- _Assigned task_
Please restate the data word for word, leaving out no line.

Data entries:
((

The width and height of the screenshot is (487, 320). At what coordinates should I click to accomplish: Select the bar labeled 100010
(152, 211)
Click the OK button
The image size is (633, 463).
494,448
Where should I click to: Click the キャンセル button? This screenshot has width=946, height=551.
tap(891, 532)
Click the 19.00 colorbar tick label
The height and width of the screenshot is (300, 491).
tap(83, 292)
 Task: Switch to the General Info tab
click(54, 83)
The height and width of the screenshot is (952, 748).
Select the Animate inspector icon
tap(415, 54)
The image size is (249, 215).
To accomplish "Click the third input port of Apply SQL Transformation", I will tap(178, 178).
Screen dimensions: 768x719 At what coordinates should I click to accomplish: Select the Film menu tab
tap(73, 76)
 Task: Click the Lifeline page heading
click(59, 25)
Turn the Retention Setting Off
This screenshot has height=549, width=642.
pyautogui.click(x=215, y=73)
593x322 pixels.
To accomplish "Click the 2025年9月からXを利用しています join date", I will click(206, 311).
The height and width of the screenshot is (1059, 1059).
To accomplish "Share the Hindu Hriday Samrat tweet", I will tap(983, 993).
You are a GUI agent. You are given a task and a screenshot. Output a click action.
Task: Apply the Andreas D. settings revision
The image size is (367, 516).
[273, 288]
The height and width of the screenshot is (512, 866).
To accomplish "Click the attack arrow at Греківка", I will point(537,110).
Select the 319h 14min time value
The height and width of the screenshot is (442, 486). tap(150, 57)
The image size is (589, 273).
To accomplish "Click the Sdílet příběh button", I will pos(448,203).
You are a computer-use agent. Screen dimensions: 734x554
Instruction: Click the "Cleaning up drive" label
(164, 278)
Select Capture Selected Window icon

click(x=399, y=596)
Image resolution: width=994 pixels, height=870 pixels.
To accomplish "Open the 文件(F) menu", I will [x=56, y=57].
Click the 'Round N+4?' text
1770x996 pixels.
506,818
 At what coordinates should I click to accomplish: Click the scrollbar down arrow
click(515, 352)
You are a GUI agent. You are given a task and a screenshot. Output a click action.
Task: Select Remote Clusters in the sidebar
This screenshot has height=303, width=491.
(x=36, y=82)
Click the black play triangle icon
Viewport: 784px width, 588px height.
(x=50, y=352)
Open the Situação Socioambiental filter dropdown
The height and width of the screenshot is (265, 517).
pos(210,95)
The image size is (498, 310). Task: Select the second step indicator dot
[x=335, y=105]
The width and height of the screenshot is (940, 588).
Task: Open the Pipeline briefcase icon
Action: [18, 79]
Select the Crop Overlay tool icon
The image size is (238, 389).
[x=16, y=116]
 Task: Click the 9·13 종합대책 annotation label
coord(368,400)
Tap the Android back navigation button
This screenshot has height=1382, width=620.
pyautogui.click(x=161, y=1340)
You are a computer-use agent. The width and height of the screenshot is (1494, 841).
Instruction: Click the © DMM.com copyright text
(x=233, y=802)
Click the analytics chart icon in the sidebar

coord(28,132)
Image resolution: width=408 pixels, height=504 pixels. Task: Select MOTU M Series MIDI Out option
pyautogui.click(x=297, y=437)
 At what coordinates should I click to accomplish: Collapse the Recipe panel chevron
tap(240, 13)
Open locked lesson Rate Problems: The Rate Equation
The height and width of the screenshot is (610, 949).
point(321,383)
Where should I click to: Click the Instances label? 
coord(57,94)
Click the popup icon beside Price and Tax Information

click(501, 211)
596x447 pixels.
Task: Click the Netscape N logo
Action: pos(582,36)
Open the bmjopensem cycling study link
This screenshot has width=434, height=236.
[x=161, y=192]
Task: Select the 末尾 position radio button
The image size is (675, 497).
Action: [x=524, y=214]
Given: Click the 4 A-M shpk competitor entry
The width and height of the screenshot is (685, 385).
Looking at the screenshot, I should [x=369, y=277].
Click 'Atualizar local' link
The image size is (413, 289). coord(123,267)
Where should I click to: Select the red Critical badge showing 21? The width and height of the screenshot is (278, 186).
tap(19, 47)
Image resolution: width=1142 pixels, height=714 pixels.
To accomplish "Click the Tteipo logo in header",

))

- _Response to this task_
The width and height of the screenshot is (487, 320). At what coordinates should I click to accomplish: Select the bar labeled 100010
(152, 211)
Click the OK button
The image size is (633, 463).
494,448
Where should I click to: Click the キャンセル button? This screenshot has width=946, height=551.
tap(891, 532)
Click the 19.00 colorbar tick label
The height and width of the screenshot is (300, 491).
tap(83, 292)
 Task: Switch to the General Info tab
click(54, 83)
The height and width of the screenshot is (952, 748).
Select the Animate inspector icon
tap(415, 54)
The image size is (249, 215).
To accomplish "Click the third input port of Apply SQL Transformation", I will tap(178, 178).
Screen dimensions: 768x719 At what coordinates should I click to accomplish: Select the Film menu tab
tap(73, 76)
 Task: Click the Lifeline page heading
click(59, 25)
Turn the Retention Setting Off
This screenshot has height=549, width=642.
pyautogui.click(x=215, y=73)
593x322 pixels.
To accomplish "Click the 2025年9月からXを利用しています join date", I will click(206, 311).
The height and width of the screenshot is (1059, 1059).
To accomplish "Share the Hindu Hriday Samrat tweet", I will tap(983, 993).
You are a GUI agent. You are given a task and a screenshot. Output a click action.
Task: Apply the Andreas D. settings revision
The image size is (367, 516).
[273, 288]
The height and width of the screenshot is (512, 866).
To accomplish "Click the attack arrow at Греківка", I will point(537,110).
Select the 319h 14min time value
The height and width of the screenshot is (442, 486). tap(150, 57)
The image size is (589, 273).
To accomplish "Click the Sdílet příběh button", I will pos(448,203).
You are a computer-use agent. Screen dimensions: 734x554
Instruction: Click the "Cleaning up drive" label
(164, 278)
Select Capture Selected Window icon

click(x=399, y=596)
Image resolution: width=994 pixels, height=870 pixels.
To accomplish "Open the 文件(F) menu", I will [x=56, y=57].
Click the 'Round N+4?' text
1770x996 pixels.
506,818
 At what coordinates should I click to accomplish: Click the scrollbar down arrow
click(515, 352)
You are a GUI agent. You are given a task and a screenshot. Output a click action.
Task: Select Remote Clusters in the sidebar
This screenshot has height=303, width=491.
(x=36, y=82)
Click the black play triangle icon
Viewport: 784px width, 588px height.
(x=50, y=352)
Open the Situação Socioambiental filter dropdown
The height and width of the screenshot is (265, 517).
pos(210,95)
The image size is (498, 310). Task: Select the second step indicator dot
[x=335, y=105]
The width and height of the screenshot is (940, 588).
Task: Open the Pipeline briefcase icon
Action: [18, 79]
Select the Crop Overlay tool icon
The image size is (238, 389).
[x=16, y=116]
 Task: Click the 9·13 종합대책 annotation label
coord(368,400)
Tap the Android back navigation button
This screenshot has height=1382, width=620.
pyautogui.click(x=161, y=1340)
You are a computer-use agent. The width and height of the screenshot is (1494, 841).
Instruction: Click the © DMM.com copyright text
(x=233, y=802)
Click the analytics chart icon in the sidebar

coord(28,132)
Image resolution: width=408 pixels, height=504 pixels. Task: Select MOTU M Series MIDI Out option
pyautogui.click(x=297, y=437)
 At what coordinates should I click to accomplish: Collapse the Recipe panel chevron
tap(240, 13)
Open locked lesson Rate Problems: The Rate Equation
The height and width of the screenshot is (610, 949).
point(321,383)
Where should I click to: Click the Instances label? 
coord(57,94)
Click the popup icon beside Price and Tax Information

click(501, 211)
596x447 pixels.
Task: Click the Netscape N logo
Action: pos(582,36)
Open the bmjopensem cycling study link
This screenshot has width=434, height=236.
[x=161, y=192]
Task: Select the 末尾 position radio button
The image size is (675, 497).
Action: [x=524, y=214]
Given: Click the 4 A-M shpk competitor entry
The width and height of the screenshot is (685, 385).
Looking at the screenshot, I should [x=369, y=277].
Click 'Atualizar local' link
The image size is (413, 289). coord(123,267)
Where should I click to: Select the red Critical badge showing 21? The width and height of the screenshot is (278, 186).
tap(19, 47)
Image resolution: width=1142 pixels, height=714 pixels.
To accomplish "Click the Tteipo logo in header",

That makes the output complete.